Humpback Whales

Once hunted almost to the brink of extinction, humpback whales (megaptera novaeangliae) are a species of baleen whale, one of the larger rorqual species ranging in size from 39 to 52-feet long and weighing up to 79,000-lbs.

Before the 1966 moratorium on whaling, its population fell by an estimated 90%, but during the last half a century it has made a dramatic recovery and is among the favourite quarries for whale-watching expeditions all round the globe, as it likes to indulge in acrobatic dsplays of tail and pectoral fin slapping and ‘breaching’ out of the water. To see one of these monsters of the deep breaching is truly an awesome sight.

Humpbacks are sometimes spotted off the Pembrokeshire coast during their 16,000 mile annual migratory journeys from polar waters to tropical or sub-tropical regions. They are frequently seen from ferry boats and also from cruise ships, passengers particularly watching out for them in the Bay of Biscay.

The town of Milford Haven owes its very existence to the whaling industry as it was founded just over 200 years ago to accommodate loyalist Quaker whaling families from Nantucket Island, who were anxious to escape the aftermath of the American War of Independence. It was a ‘proprietary town’ founded by Sir William Hamilton, husband of Nelson’s inamorata Emma, who had property locally, and the Quakers, whose presence is still commemorated in street names such as Nantucket Avenue, Starbuck Road, Barlow Street, Warwick Road and Hamilton Terrace, moved their base there in 1798. But the whaling industry was beset by problems, which included the loss of ships during the war with France, and whaling became a thing of the past in Pembrokeshire before 1820, the general fishing industry taking over the role of Milford Haven’s staple industry.
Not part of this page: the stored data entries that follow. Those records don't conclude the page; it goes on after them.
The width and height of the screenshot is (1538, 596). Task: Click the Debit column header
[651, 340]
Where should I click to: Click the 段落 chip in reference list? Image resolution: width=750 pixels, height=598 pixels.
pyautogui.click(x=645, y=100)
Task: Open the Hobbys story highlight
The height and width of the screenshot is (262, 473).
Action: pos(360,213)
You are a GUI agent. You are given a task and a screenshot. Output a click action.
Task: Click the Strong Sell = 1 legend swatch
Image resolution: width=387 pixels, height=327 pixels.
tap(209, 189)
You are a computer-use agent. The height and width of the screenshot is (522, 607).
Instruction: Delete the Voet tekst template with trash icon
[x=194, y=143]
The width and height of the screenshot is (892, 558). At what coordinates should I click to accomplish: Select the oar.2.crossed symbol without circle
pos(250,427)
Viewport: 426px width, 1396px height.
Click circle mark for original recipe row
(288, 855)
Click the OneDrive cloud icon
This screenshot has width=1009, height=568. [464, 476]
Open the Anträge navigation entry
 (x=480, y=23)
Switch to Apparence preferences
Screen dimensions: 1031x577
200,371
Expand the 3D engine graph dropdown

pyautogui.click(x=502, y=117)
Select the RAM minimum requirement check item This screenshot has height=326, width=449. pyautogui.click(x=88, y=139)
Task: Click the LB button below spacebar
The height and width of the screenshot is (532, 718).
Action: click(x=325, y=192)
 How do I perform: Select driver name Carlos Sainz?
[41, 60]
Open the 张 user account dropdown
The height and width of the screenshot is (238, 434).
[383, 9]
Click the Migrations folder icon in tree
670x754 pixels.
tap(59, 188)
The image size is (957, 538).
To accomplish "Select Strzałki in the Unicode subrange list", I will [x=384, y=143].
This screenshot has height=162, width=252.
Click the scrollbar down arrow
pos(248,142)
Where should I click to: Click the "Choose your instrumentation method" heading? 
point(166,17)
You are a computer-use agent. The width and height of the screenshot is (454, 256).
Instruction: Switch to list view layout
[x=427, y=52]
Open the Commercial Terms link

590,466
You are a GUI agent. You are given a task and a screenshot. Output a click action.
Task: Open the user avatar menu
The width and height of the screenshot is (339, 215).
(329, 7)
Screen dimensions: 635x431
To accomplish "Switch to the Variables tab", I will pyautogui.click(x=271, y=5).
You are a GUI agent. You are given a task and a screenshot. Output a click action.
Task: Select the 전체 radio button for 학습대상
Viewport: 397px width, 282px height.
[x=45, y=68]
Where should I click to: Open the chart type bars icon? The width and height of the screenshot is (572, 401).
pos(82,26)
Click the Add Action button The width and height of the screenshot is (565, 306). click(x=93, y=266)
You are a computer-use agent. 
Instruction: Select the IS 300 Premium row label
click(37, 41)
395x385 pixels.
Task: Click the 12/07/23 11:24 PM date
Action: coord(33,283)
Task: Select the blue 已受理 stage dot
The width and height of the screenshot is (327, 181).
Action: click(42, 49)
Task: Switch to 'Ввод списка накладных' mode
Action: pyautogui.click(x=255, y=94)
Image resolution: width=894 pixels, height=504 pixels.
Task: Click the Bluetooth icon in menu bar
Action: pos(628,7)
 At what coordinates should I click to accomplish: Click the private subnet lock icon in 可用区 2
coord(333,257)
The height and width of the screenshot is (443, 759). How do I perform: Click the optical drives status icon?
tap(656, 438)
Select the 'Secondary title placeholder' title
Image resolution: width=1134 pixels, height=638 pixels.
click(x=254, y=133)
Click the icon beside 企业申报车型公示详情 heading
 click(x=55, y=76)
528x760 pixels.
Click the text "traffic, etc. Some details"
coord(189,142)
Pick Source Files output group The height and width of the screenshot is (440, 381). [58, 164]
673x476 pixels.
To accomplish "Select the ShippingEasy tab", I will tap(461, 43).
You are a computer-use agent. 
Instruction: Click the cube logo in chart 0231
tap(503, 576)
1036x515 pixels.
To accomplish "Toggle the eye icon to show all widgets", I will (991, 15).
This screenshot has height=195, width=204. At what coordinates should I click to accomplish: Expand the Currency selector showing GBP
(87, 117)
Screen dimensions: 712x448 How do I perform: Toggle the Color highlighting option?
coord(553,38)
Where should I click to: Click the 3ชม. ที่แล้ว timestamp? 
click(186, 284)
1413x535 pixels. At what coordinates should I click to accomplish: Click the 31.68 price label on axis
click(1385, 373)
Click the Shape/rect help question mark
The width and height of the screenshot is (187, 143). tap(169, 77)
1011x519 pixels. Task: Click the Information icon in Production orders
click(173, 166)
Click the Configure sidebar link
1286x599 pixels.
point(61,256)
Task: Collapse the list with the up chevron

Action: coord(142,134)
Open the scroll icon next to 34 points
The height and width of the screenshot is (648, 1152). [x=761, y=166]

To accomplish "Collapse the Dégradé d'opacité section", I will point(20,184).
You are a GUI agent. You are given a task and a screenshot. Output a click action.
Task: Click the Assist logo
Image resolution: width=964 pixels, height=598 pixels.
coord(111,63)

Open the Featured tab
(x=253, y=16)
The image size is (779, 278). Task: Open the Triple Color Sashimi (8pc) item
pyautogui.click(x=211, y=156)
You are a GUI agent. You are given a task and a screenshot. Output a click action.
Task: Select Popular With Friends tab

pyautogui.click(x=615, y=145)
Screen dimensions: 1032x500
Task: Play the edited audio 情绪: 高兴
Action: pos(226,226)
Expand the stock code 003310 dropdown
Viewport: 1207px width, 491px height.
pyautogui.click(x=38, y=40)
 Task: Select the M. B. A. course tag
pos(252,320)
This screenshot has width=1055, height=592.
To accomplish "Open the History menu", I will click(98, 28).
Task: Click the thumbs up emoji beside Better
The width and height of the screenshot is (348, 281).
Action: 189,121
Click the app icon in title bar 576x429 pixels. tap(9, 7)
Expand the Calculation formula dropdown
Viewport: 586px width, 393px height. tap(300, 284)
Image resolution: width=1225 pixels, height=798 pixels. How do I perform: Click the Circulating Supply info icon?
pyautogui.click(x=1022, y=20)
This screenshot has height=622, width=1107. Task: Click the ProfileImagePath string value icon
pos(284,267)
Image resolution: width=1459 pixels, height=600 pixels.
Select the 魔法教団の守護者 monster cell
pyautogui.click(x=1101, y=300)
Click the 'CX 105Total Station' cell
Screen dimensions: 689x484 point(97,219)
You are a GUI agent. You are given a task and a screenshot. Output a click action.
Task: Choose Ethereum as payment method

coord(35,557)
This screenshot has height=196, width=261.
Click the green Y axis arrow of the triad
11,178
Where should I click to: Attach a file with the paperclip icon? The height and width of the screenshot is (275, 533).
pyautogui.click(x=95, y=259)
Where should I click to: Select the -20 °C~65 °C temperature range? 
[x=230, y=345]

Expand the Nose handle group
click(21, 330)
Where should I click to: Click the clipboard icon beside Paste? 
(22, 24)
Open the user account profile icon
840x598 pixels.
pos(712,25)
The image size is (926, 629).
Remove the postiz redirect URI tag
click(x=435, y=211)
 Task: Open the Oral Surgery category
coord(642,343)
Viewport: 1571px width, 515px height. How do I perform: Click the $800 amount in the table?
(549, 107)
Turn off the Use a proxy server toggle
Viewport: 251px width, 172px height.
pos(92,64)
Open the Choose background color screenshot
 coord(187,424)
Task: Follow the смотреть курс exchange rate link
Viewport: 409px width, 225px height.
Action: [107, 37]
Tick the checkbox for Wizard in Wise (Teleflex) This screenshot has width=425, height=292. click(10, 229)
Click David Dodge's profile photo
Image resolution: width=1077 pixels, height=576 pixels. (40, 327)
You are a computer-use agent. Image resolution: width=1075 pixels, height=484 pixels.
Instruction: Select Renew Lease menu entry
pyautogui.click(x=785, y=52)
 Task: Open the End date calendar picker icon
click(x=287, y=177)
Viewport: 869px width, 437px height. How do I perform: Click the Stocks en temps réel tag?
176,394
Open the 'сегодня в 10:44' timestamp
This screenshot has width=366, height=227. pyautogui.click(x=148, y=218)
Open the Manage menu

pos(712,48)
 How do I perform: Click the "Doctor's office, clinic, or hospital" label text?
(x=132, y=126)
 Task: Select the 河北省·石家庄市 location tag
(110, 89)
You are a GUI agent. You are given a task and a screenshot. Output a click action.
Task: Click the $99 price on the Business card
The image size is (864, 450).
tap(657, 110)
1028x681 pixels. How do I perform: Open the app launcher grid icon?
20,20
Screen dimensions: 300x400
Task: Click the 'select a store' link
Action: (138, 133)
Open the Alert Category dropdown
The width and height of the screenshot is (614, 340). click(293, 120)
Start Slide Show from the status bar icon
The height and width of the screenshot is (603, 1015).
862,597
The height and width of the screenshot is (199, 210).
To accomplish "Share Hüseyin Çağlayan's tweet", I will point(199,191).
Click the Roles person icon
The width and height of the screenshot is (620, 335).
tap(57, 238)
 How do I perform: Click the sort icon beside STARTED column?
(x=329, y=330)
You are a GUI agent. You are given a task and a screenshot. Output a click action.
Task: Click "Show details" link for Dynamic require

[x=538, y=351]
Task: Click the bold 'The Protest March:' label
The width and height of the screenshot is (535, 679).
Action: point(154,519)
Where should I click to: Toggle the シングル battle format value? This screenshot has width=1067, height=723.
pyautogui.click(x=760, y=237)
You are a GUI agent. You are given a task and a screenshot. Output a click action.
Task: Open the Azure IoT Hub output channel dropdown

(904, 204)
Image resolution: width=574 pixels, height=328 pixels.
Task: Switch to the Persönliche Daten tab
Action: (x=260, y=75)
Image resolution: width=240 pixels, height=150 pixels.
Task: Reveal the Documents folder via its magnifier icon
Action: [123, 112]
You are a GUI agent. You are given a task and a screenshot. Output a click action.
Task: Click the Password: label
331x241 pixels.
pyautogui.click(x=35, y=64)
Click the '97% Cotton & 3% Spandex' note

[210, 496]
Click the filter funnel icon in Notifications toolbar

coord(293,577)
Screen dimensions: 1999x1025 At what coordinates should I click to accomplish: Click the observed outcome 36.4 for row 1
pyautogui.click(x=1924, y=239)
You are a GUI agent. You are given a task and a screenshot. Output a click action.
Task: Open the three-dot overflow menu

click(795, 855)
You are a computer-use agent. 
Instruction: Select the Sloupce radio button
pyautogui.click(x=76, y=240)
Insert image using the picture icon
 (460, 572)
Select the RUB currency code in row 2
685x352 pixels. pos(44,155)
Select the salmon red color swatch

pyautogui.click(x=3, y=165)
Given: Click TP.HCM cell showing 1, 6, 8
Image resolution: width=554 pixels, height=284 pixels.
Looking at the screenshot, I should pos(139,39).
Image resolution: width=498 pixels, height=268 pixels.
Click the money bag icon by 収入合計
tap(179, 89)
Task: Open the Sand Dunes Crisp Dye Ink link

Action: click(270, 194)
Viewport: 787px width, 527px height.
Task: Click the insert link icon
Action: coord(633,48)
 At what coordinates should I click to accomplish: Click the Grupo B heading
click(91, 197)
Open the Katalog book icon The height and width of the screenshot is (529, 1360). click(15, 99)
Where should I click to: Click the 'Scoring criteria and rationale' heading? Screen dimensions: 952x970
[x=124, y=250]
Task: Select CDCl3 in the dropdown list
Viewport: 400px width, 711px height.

The Quakers’ main quarry was the Sperm Whale, but other large whales were taken, the Quakers voyaging for a year at a time to distant waters as far afield as the Falklands and the Cape of Good Hope.

There are now an estimated 80,000 humpbacks worldwide, and these huge creatures feed only in summer time in polar waters, migrating south in winter when they fast, living on their fat reserves, until they reach tropical and sub-tropical waters to breed. They feed mainly on small crustaceans called krill and small fish, and the species was first identified in 1781, around the time the Quakers were leaving Nantucket. Their Latin name ‘novaeangliae’ stems from the fact that they were first identified off the coast of New England, where they were numerous. They can be easily identified by their stocky body and obvious hump and the wavy trailing edges of the large flukes. The long black and white tail fin, measuring up to a third of their body length, and the extra-long pectoral fins, have unique patterns which make it easy for experts to identify individuals. The pectoral fins are proportionally the longest of any cetacean, and enhance the humpback’s manouevrability.